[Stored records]

=== Section Start ===

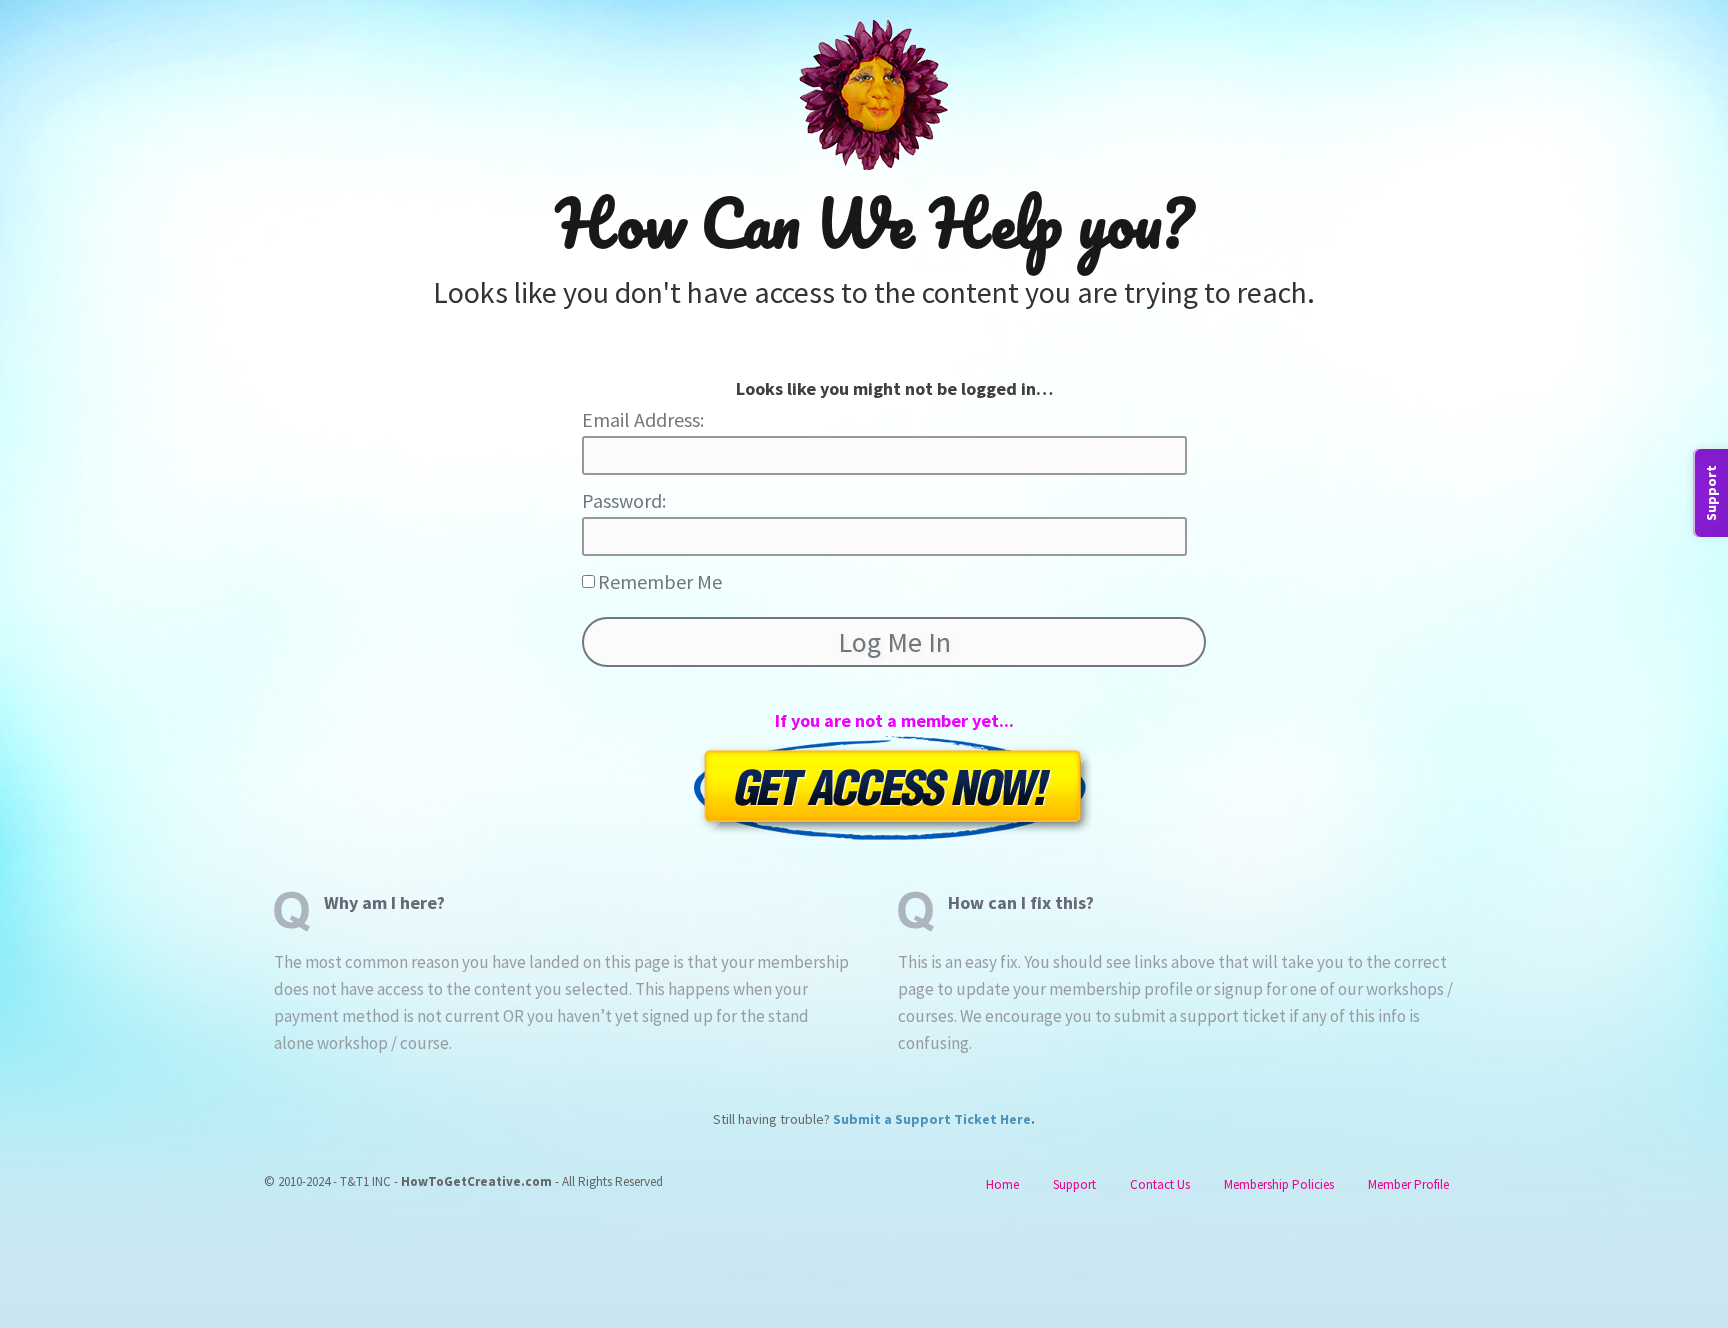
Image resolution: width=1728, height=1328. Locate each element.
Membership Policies (1279, 1184)
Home (1002, 1184)
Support (1074, 1184)
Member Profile (1408, 1184)
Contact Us (1160, 1184)
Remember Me (660, 581)
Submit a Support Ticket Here (932, 1119)
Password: (624, 500)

=== Section End ===

» TASK STATEMENT: With the line that contains "Membership Policies (1279, 1184)" as the start, output every line through the end of the entries exactly. Add no other lines.

» PROBLEM SOLUTION:
Membership Policies (1279, 1184)
Home (1002, 1184)
Support (1074, 1184)
Member Profile (1408, 1184)
Contact Us (1160, 1184)
Remember Me (660, 581)
Submit a Support Ticket Here (932, 1119)
Password: (624, 500)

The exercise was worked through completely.